Let's say you're building a site, and you're working with a designer. They come to you with some solid designs, and you're ready to go. You're also a conscientious front end developer and you like to make sure the sites you build are accessible. The designs you're working from have some body copy, but you notice that the links inside the body copy are missing underlines.

You are now in The Contrast Triangle.

In order for your text and links to be accessible, they both need to have sufficient contrast from the background, as well as from each other. This creates a three-way design constraint.

I've found myself in this situation many times over the years (some designers really don't like underlines). I've also found it hard to articulate the issue with removing underlines. And every color contrast tool I've ever seen takes two inputs, but this situation calls for three.

So I built a three-way color contrast checker to help with this situation.
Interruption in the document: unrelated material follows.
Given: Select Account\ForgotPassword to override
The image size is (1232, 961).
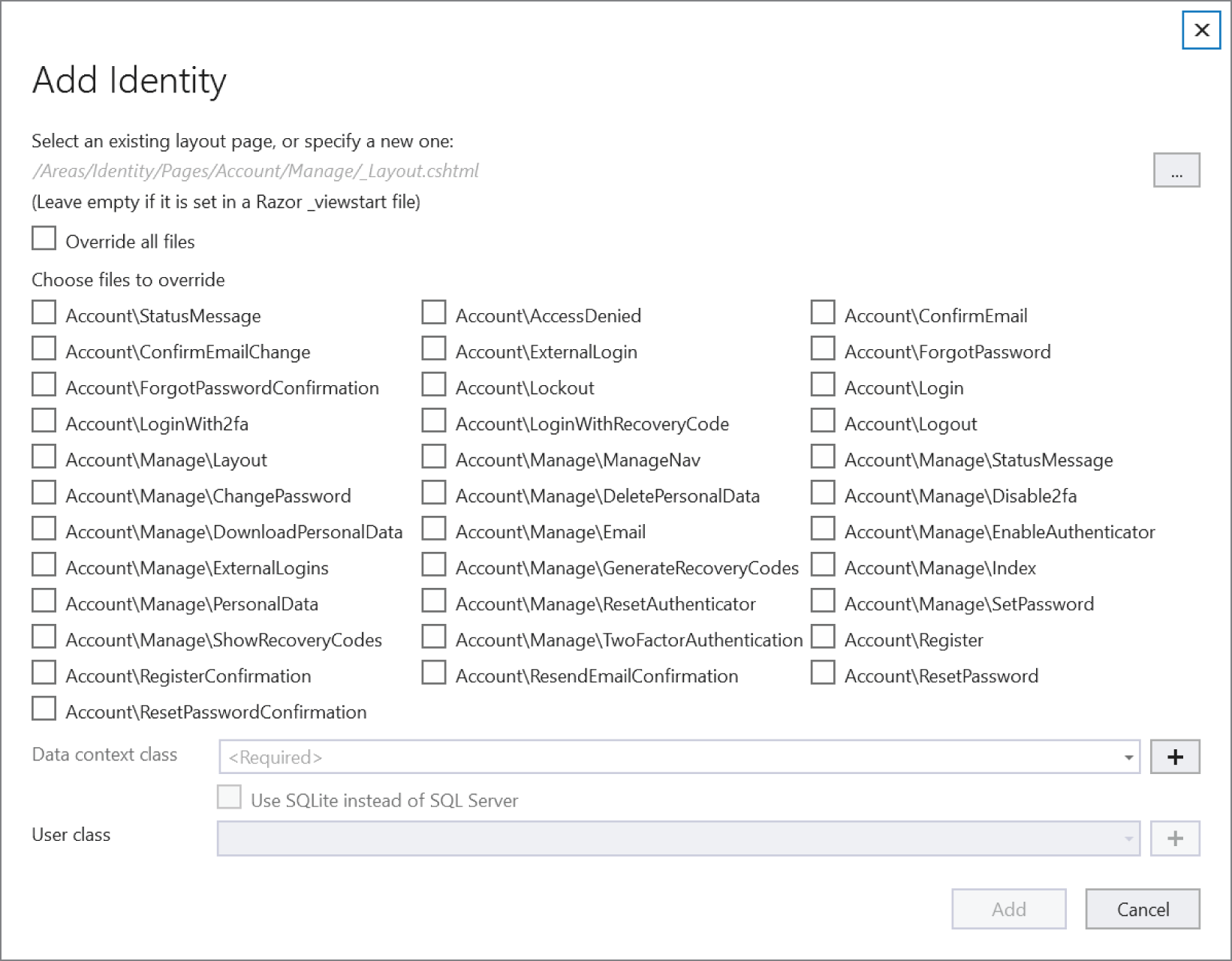Looking at the screenshot, I should click(823, 348).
Check it out!

Nerdy bits

My motivation was really a classic "scratch your own itch" situation. Still, in order to do this, I knew there were some pieces I was going to need to figure out.

Things I knew I wanted:

  • To make this a react app. We use react at work, and I wanted to have another opportunity to get better at it.
  • It would work based on query parameters so that people could easily send links back and forth if they were having discussions around this
  • I wanted it to have a lot of tests
  • Later into the project I converted to TypeScript
  • It was going to be pretty static, as I was going to host on Netlify

Query parameters

I knew I wanted this thing to be driven by query parameters pretty early on, just so users would have useful URL's. What I didn't realize was that what I was doing apparently isn't very common.

Basically, I was saving state in query parameters. I wanted those parameters to be the source of truth. I knew I could get away with this because there were really only three values the user would care about - the three colors required.
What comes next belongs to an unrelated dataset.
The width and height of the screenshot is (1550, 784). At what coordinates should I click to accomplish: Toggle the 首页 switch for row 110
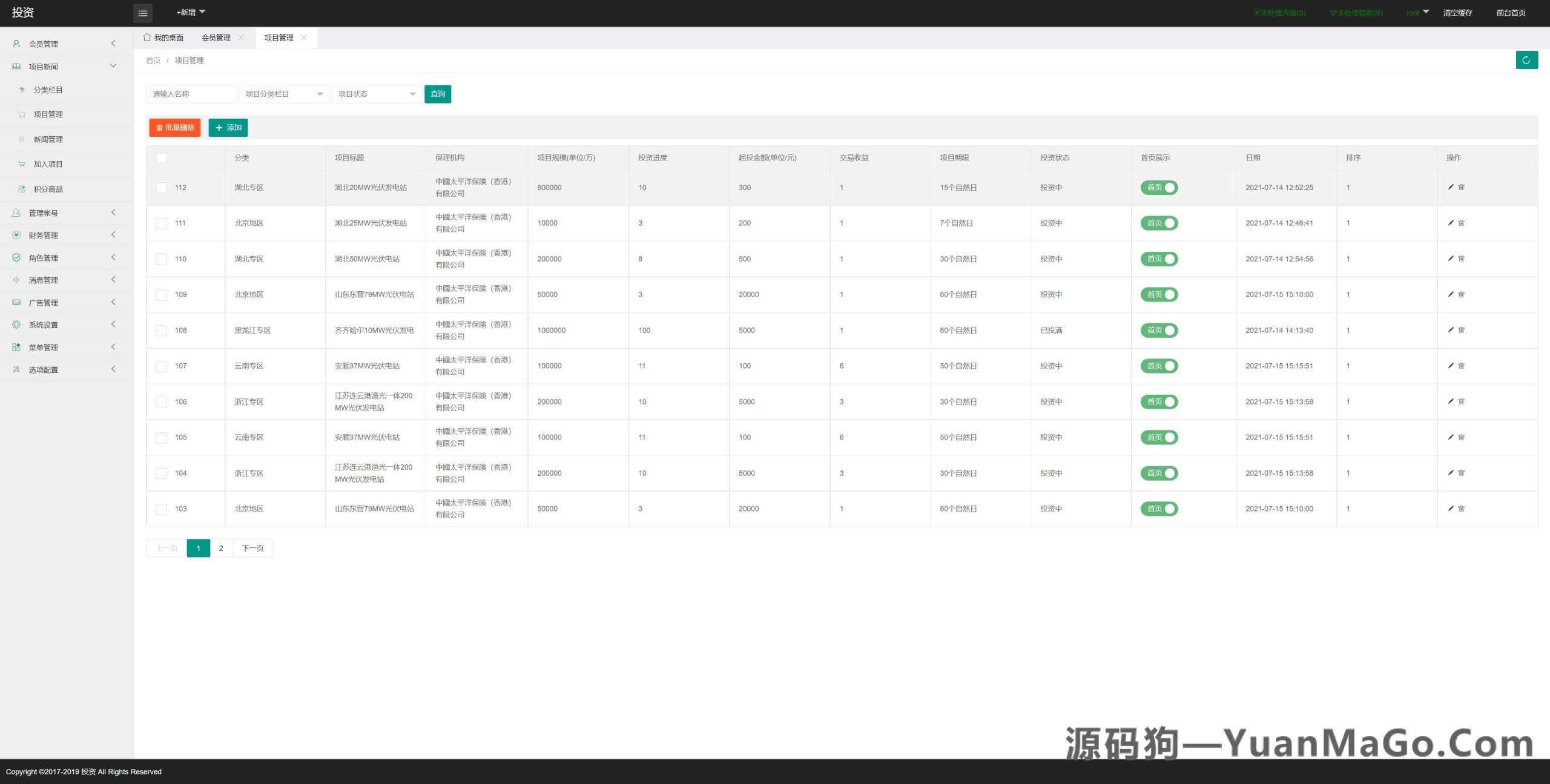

My thought was a user comes to the site, enters in some colors, and they instantly have a URL that they can share that shows their results.

Apparently, the whole state-in-query-parameters thing isn't very common. I only found one package in the react ecosystem that did what I wanted to do, and was fairly lightweight.

Calculating Contrast

The biggest unknown for me, at the outset of this project, was how one calculates contrast. I knew that the other color contrast checkers did ... something, but I wasn't sure what.

This turned out to not be that hard. Basically, you determine luminance for the colors you are comparing, and derive the ratio of one luminance against the other. You can determine luminance pretty easily if you have rgb values.

Translating Colors

This was the part that turned out to be a lot more complicated. I knew I wanted to support almost every color format:

  • rgb and rgba
  • hex 6, hex 3, hex 4 & hex 8
  • named colors
  • hsl and hsla

But in order to calculate luminance, I had to take all of those colors and convert them to rgb. So, I had to figure out:

  • How to determine which color format
  • Deal with alpha channels, if present
  • Convert to RGB

It was this part of the project where tests really came in handy. In the course of writing some tests, I discovered edge cases and false assumptions that needed to be accounted for.

React and Create React App

This is a pretty straightforward create react app, uh, app. I didn't really do anything fancy to the base project. I think I only added packages for Sass, typescript and testing.

Check it out!

I hope you find this little tool helpful. Give it a try!